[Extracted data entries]
************

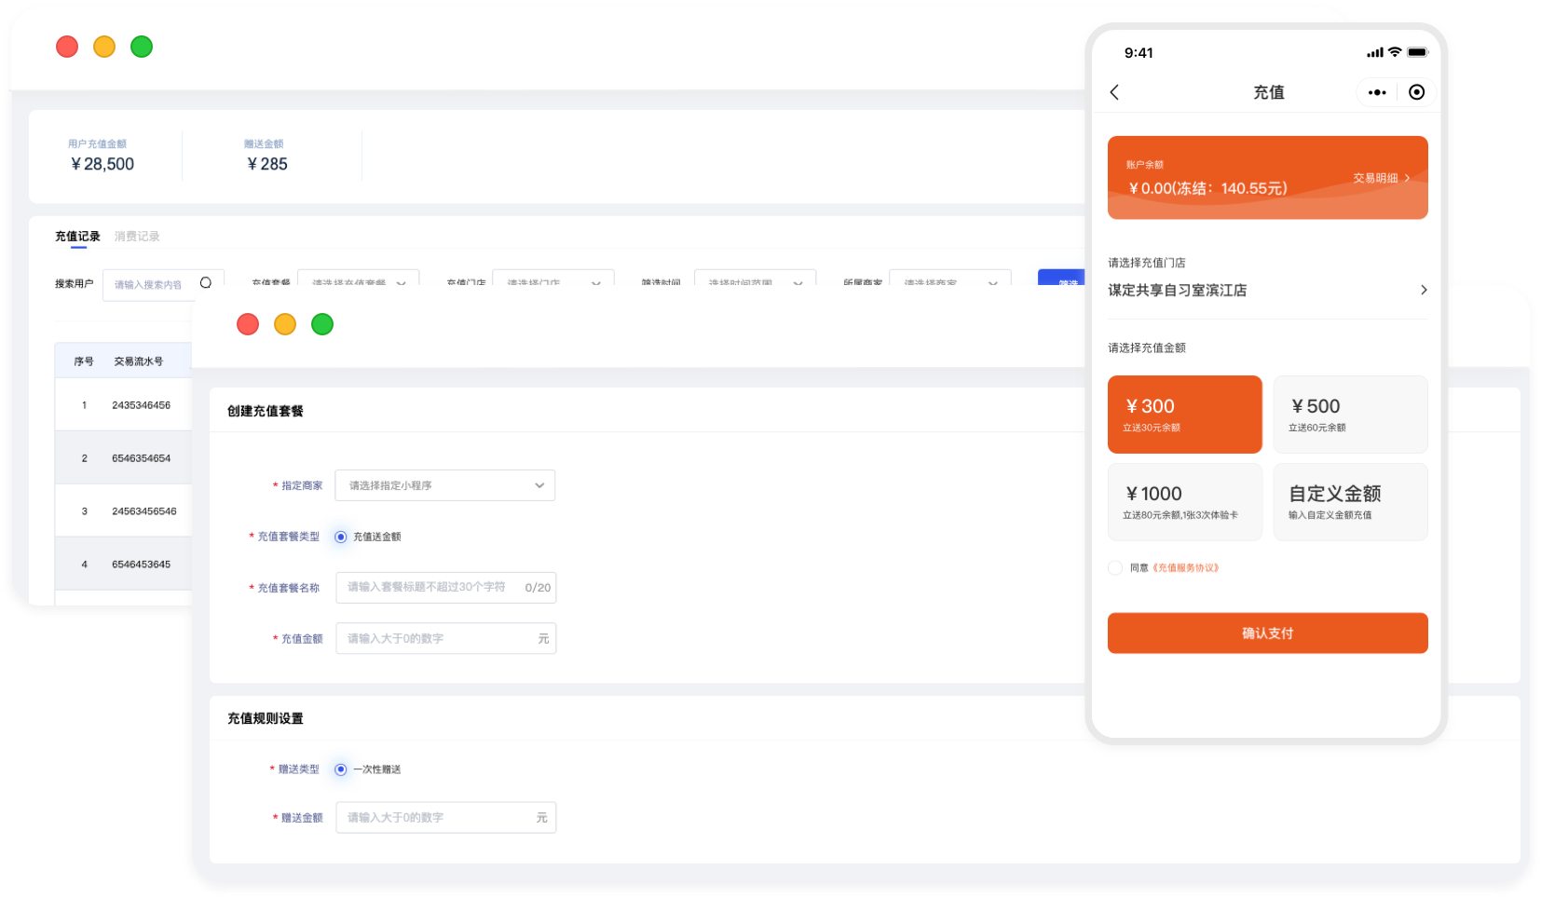Check the agree to 充值服务协议 circle
Screen dimensions: 1541x898
[x=1115, y=568]
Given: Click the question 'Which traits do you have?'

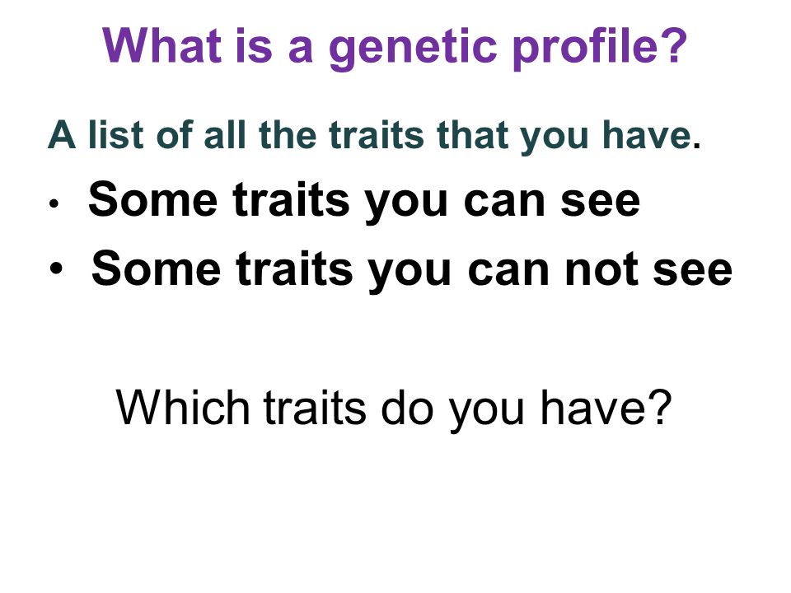Looking at the screenshot, I should point(394,409).

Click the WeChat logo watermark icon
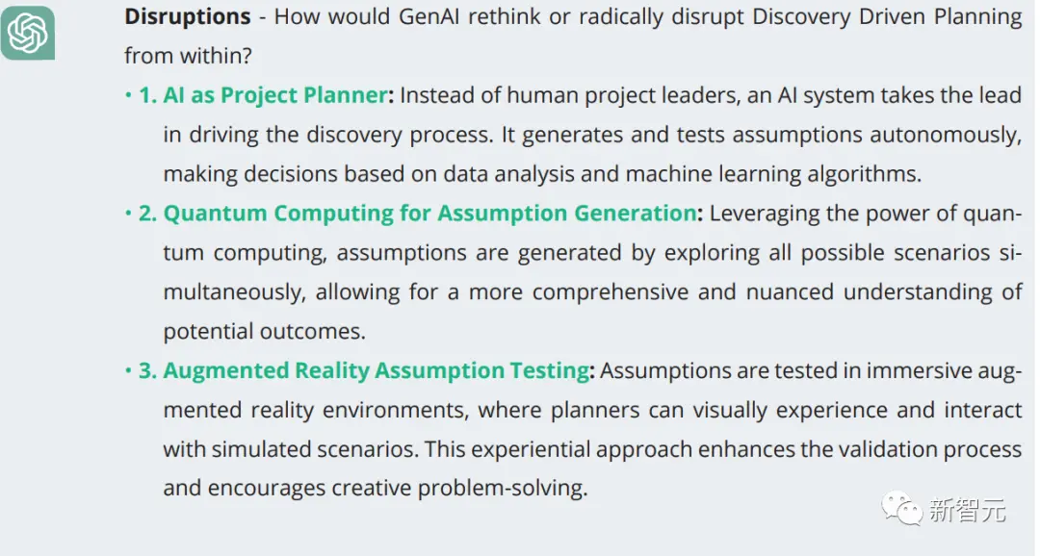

************

» About this exercise:
Could you reproduce exactly, and only, the lines from the one containing "Given: Click the" through the end of the records above, both included, while leaving out the pictures?

» Task answer:
Given: Click the question 'Which traits do you have?'

Looking at the screenshot, I should point(394,409).

Click the WeChat logo watermark icon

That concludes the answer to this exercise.